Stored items

---+---

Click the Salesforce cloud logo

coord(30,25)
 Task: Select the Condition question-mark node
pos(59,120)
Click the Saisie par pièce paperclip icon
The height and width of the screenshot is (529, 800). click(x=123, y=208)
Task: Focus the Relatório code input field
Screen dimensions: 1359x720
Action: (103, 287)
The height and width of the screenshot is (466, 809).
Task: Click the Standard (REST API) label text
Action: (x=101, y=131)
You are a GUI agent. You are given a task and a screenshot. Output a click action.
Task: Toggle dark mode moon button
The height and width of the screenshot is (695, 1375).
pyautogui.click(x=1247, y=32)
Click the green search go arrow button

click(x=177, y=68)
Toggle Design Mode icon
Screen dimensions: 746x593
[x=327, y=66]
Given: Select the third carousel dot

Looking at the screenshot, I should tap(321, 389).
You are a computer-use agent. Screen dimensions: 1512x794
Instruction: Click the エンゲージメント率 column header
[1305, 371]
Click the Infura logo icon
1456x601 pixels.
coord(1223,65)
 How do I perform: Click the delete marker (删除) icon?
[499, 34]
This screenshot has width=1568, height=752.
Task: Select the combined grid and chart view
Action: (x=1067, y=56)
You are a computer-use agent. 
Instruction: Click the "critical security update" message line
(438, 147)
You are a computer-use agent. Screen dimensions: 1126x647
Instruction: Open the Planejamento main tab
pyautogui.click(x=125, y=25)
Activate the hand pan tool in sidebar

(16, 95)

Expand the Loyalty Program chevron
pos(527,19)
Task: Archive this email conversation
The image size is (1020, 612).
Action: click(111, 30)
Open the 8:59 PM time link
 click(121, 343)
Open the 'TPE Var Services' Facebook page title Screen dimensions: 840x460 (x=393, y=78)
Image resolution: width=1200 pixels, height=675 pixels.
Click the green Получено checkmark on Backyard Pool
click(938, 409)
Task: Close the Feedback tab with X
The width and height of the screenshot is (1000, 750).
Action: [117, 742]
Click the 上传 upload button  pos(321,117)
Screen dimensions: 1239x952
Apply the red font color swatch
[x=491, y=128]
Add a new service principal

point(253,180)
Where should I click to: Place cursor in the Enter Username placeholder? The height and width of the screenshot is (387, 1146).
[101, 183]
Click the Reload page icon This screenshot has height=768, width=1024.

---+---

What to produce: Every entry above must be returned word for word.

Answer area:
Click the Salesforce cloud logo

coord(30,25)
 Task: Select the Condition question-mark node
pos(59,120)
Click the Saisie par pièce paperclip icon
The height and width of the screenshot is (529, 800). click(x=123, y=208)
Task: Focus the Relatório code input field
Screen dimensions: 1359x720
Action: (103, 287)
The height and width of the screenshot is (466, 809).
Task: Click the Standard (REST API) label text
Action: (x=101, y=131)
You are a GUI agent. You are given a task and a screenshot. Output a click action.
Task: Toggle dark mode moon button
The height and width of the screenshot is (695, 1375).
pyautogui.click(x=1247, y=32)
Click the green search go arrow button

click(x=177, y=68)
Toggle Design Mode icon
Screen dimensions: 746x593
[x=327, y=66]
Given: Select the third carousel dot

Looking at the screenshot, I should tap(321, 389).
You are a computer-use agent. Screen dimensions: 1512x794
Instruction: Click the エンゲージメント率 column header
[1305, 371]
Click the Infura logo icon
1456x601 pixels.
coord(1223,65)
 How do I perform: Click the delete marker (删除) icon?
[499, 34]
This screenshot has width=1568, height=752.
Task: Select the combined grid and chart view
Action: (x=1067, y=56)
You are a computer-use agent. 
Instruction: Click the "critical security update" message line
(438, 147)
You are a computer-use agent. Screen dimensions: 1126x647
Instruction: Open the Planejamento main tab
pyautogui.click(x=125, y=25)
Activate the hand pan tool in sidebar

(16, 95)

Expand the Loyalty Program chevron
pos(527,19)
Task: Archive this email conversation
The image size is (1020, 612).
Action: click(111, 30)
Open the 8:59 PM time link
 click(121, 343)
Open the 'TPE Var Services' Facebook page title Screen dimensions: 840x460 (x=393, y=78)
Image resolution: width=1200 pixels, height=675 pixels.
Click the green Получено checkmark on Backyard Pool
click(938, 409)
Task: Close the Feedback tab with X
The width and height of the screenshot is (1000, 750).
Action: [117, 742]
Click the 上传 upload button  pos(321,117)
Screen dimensions: 1239x952
Apply the red font color swatch
[x=491, y=128]
Add a new service principal

point(253,180)
Where should I click to: Place cursor in the Enter Username placeholder? The height and width of the screenshot is (387, 1146).
[101, 183]
Click the Reload page icon This screenshot has height=768, width=1024.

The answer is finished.